Der Manager machte auch klar, dass das Arbeitsplätze kosten werde. „Ein Elektroauto lässt sich mit etwa 30 Prozent weniger Aufwand bauen als ein Verbrenner. Das heißt: Wir werden Stellen abbauen.“ Nur über Fluktuation und Altersteilzeitregelungen werde man das nicht regeln können. „Aber klar ist: Je erfolgreicher wir mit der Elektrifizierung sind, desto sicherer sind auch die Arbeitsplätze“, sagte Diess. Betriebsbedingte Kündigungen sind in Deutschland bei Volkswagen bis 2025 ausgeschlossen.

Diess verdiente 2018 rund 8,2 Millionen Euro

Ebenfalls am Dienstag veröffentlichte der Konzern seinen Geschäftsbericht für das Jahr 2018. Daraus geht unter anderem hervor, dass Herbert Diess im vergangenen Jahr deutlich mehr verdiente als noch 2017.
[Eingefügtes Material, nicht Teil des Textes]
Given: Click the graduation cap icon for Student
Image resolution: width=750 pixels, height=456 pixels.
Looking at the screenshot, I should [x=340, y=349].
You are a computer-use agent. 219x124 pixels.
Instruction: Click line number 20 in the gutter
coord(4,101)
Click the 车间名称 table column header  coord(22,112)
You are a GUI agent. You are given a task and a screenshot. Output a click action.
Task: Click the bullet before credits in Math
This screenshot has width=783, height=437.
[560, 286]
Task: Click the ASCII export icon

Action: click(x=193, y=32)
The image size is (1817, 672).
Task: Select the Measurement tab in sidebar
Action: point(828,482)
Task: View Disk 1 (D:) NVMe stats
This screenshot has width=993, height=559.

Das Gehalt des Vorstandschefs belief sich 2018 auf rund 8,2 Millionen Euro. Im Jahr zuvor hatte Diess als Markenvorstand von Volkswagen-Pkw 5,6 Millionen Euro verdient. 2018 übernahm der 60-Jährige im April das Amt von Matthias Müller.
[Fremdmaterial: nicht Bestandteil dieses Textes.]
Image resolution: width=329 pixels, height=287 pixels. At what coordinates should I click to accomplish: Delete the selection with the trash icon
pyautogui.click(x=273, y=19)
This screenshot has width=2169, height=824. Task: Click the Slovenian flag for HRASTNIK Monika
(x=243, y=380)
In den vergangenen Jahren hatten Boni für VW-Manager angesichts der Dieselkrise immer wieder Kritik ausgelöst. Der Konzern reformierte zum Geschäftsjahr 2017 sein System zur Bestimmung der Vorstandsgehälter. Seitdem gibt es für den Vorstandschef eine Höchstgrenze von 10 Millionen Euro, für Vorstandsmitglieder von 5,5 Millionen Euro. Während die festen Grundgehälter tendenziell angehoben werden, fallen die Regeln zur Berechnung erfolgsabhängiger Bonuszahlungen strikter aus und orientieren sich teils an der künftigen Entwicklung.